| Set problem |
Swap "screenshot" for "screen capture" in every one of the records below and write them all out again with nothing else changed. Leave the pictures out of your answer.

| Items listed in a dataset |
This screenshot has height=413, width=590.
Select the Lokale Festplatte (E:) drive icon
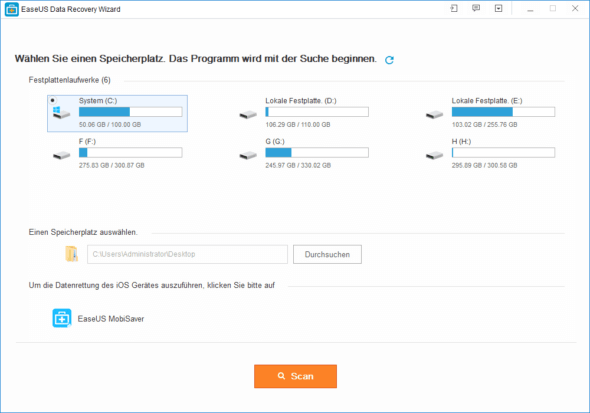tap(435, 114)
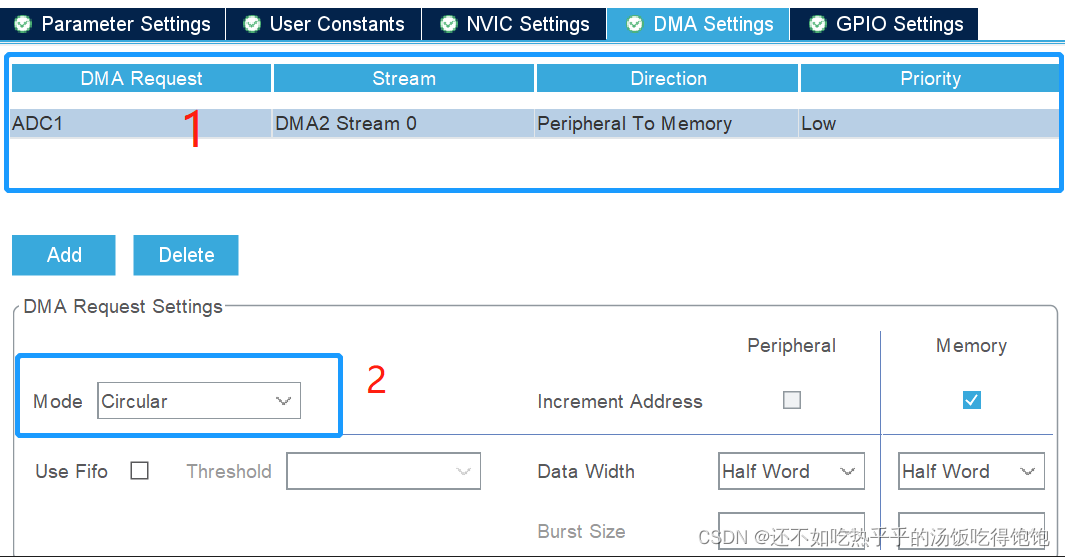Switch to the Parameter Settings tab
Image resolution: width=1065 pixels, height=557 pixels.
click(113, 24)
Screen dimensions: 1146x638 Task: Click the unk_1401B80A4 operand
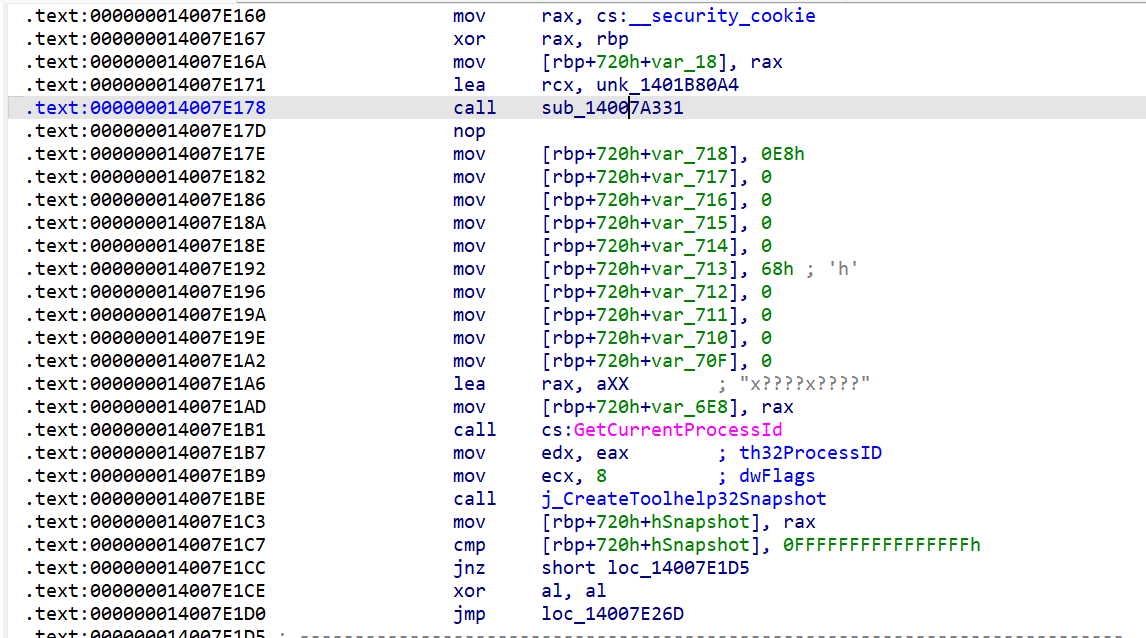pyautogui.click(x=668, y=85)
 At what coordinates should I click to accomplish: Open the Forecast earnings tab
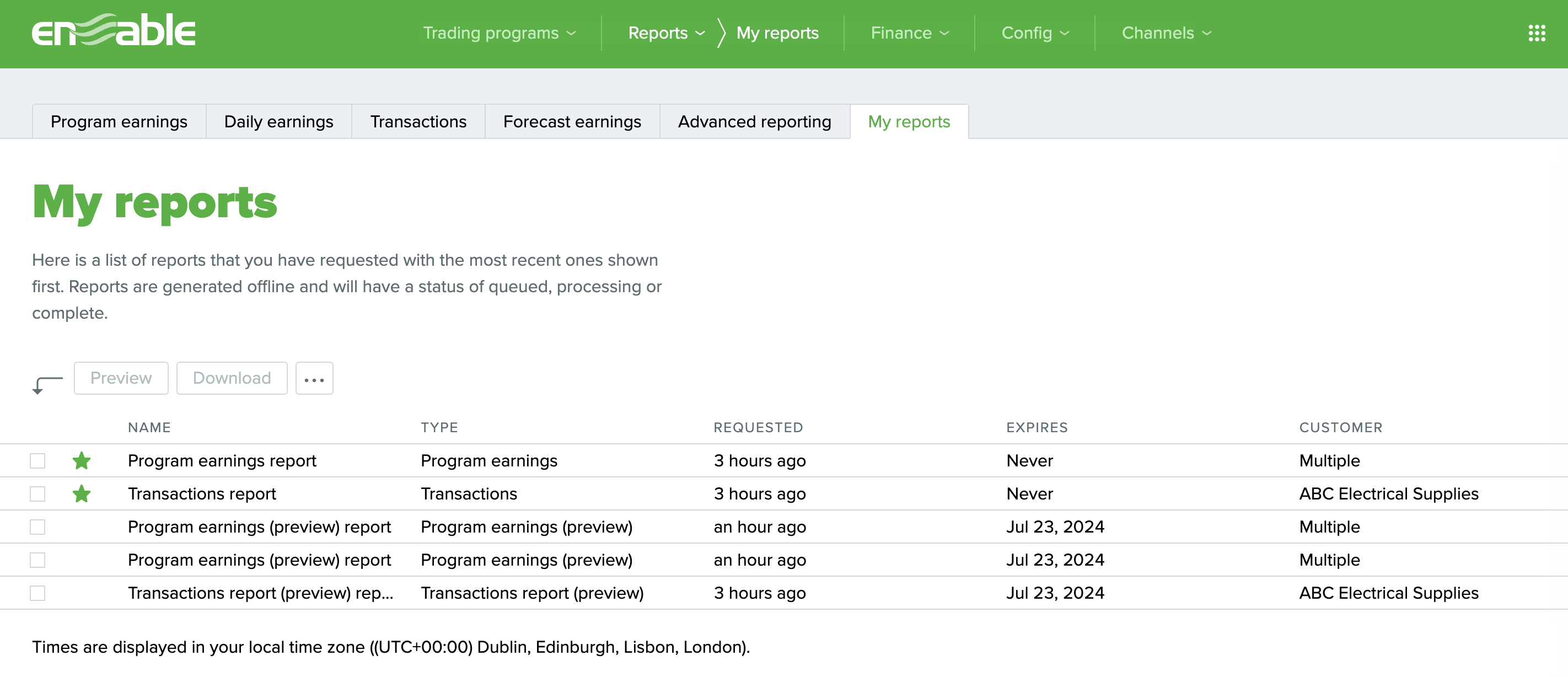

| Expected answer |
This screen capture has height=413, width=590.
Select the Lokale Festplatte (E:) drive icon
tap(435, 114)
Switch to the Parameter Settings tab
Image resolution: width=1065 pixels, height=557 pixels.
click(113, 24)
Screen dimensions: 1146x638 Task: Click the unk_1401B80A4 operand
pyautogui.click(x=668, y=85)
 At what coordinates should I click to accomplish: Open the Forecast earnings tab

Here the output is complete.